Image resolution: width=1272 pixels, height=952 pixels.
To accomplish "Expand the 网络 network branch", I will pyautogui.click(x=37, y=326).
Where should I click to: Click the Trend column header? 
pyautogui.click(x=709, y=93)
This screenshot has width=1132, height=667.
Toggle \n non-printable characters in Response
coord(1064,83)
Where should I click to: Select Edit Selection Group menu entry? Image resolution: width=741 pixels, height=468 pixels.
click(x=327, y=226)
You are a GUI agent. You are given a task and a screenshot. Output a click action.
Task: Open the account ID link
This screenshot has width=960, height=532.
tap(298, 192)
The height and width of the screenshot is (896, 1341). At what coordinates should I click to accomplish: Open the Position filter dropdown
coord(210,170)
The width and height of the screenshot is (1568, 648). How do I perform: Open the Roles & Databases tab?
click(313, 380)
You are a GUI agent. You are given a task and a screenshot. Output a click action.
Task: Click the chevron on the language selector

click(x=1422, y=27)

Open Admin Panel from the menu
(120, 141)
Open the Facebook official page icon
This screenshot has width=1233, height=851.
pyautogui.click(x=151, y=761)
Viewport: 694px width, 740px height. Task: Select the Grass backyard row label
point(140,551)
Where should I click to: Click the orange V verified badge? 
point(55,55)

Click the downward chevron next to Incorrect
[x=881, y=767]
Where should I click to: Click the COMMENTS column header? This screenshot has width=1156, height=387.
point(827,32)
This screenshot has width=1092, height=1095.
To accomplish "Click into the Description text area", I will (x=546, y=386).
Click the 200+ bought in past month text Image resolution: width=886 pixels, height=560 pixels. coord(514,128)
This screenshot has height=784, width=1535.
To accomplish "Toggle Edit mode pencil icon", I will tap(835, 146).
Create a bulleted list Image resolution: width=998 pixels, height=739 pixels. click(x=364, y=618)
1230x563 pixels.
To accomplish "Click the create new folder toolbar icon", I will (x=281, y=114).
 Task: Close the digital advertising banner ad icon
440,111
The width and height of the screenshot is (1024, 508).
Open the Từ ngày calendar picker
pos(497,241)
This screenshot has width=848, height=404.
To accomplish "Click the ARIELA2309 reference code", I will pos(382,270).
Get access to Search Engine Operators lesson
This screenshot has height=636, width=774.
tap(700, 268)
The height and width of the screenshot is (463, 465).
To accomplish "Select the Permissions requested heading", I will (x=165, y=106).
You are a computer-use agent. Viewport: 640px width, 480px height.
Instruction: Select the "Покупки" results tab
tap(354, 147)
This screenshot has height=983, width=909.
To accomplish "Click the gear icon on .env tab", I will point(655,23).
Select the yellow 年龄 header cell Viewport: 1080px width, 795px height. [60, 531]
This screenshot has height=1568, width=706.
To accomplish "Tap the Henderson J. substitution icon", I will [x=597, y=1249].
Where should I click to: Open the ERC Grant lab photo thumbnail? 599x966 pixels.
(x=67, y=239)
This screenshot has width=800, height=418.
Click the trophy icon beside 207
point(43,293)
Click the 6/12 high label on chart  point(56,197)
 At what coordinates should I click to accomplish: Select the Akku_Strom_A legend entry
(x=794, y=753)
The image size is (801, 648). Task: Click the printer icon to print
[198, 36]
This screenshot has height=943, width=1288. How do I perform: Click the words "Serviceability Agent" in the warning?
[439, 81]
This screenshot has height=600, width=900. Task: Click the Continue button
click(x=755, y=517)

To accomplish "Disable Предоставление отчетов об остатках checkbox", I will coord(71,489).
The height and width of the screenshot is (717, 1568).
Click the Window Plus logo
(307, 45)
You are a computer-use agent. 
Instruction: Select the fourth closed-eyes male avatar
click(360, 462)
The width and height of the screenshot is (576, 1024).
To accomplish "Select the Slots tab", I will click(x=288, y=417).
———
Every entry shown above should be written out again without a single difference.

## RESULT OF THIS TASK
Image resolution: width=1272 pixels, height=952 pixels.
To accomplish "Expand the 网络 network branch", I will pyautogui.click(x=37, y=326).
Where should I click to: Click the Trend column header? 
pyautogui.click(x=709, y=93)
This screenshot has width=1132, height=667.
Toggle \n non-printable characters in Response
coord(1064,83)
Where should I click to: Select Edit Selection Group menu entry? Image resolution: width=741 pixels, height=468 pixels.
click(x=327, y=226)
You are a GUI agent. You are given a task and a screenshot. Output a click action.
Task: Open the account ID link
This screenshot has width=960, height=532.
tap(298, 192)
The height and width of the screenshot is (896, 1341). At what coordinates should I click to accomplish: Open the Position filter dropdown
coord(210,170)
The width and height of the screenshot is (1568, 648). How do I perform: Open the Roles & Databases tab?
click(313, 380)
You are a GUI agent. You are given a task and a screenshot. Output a click action.
Task: Click the chevron on the language selector

click(x=1422, y=27)

Open Admin Panel from the menu
(120, 141)
Open the Facebook official page icon
This screenshot has width=1233, height=851.
pyautogui.click(x=151, y=761)
Viewport: 694px width, 740px height. Task: Select the Grass backyard row label
point(140,551)
Where should I click to: Click the orange V verified badge? 
point(55,55)

Click the downward chevron next to Incorrect
[x=881, y=767]
Where should I click to: Click the COMMENTS column header? This screenshot has width=1156, height=387.
point(827,32)
This screenshot has width=1092, height=1095.
To accomplish "Click into the Description text area", I will (x=546, y=386).
Click the 200+ bought in past month text Image resolution: width=886 pixels, height=560 pixels. coord(514,128)
This screenshot has height=784, width=1535.
To accomplish "Toggle Edit mode pencil icon", I will tap(835, 146).
Create a bulleted list Image resolution: width=998 pixels, height=739 pixels. click(x=364, y=618)
1230x563 pixels.
To accomplish "Click the create new folder toolbar icon", I will (x=281, y=114).
 Task: Close the digital advertising banner ad icon
440,111
The width and height of the screenshot is (1024, 508).
Open the Từ ngày calendar picker
pos(497,241)
This screenshot has width=848, height=404.
To accomplish "Click the ARIELA2309 reference code", I will pos(382,270).
Get access to Search Engine Operators lesson
This screenshot has height=636, width=774.
tap(700, 268)
The height and width of the screenshot is (463, 465).
To accomplish "Select the Permissions requested heading", I will (x=165, y=106).
You are a computer-use agent. Viewport: 640px width, 480px height.
Instruction: Select the "Покупки" results tab
tap(354, 147)
This screenshot has height=983, width=909.
To accomplish "Click the gear icon on .env tab", I will point(655,23).
Select the yellow 年龄 header cell Viewport: 1080px width, 795px height. [60, 531]
This screenshot has height=1568, width=706.
To accomplish "Tap the Henderson J. substitution icon", I will [x=597, y=1249].
Where should I click to: Open the ERC Grant lab photo thumbnail? 599x966 pixels.
(x=67, y=239)
This screenshot has width=800, height=418.
Click the trophy icon beside 207
point(43,293)
Click the 6/12 high label on chart  point(56,197)
 At what coordinates should I click to accomplish: Select the Akku_Strom_A legend entry
(x=794, y=753)
The image size is (801, 648). Task: Click the printer icon to print
[198, 36]
This screenshot has height=943, width=1288. How do I perform: Click the words "Serviceability Agent" in the warning?
[439, 81]
This screenshot has height=600, width=900. Task: Click the Continue button
click(x=755, y=517)

To accomplish "Disable Предоставление отчетов об остатках checkbox", I will coord(71,489).
The height and width of the screenshot is (717, 1568).
Click the Window Plus logo
(307, 45)
You are a computer-use agent. 
Instruction: Select the fourth closed-eyes male avatar
click(360, 462)
The width and height of the screenshot is (576, 1024).
To accomplish "Select the Slots tab", I will click(x=288, y=417).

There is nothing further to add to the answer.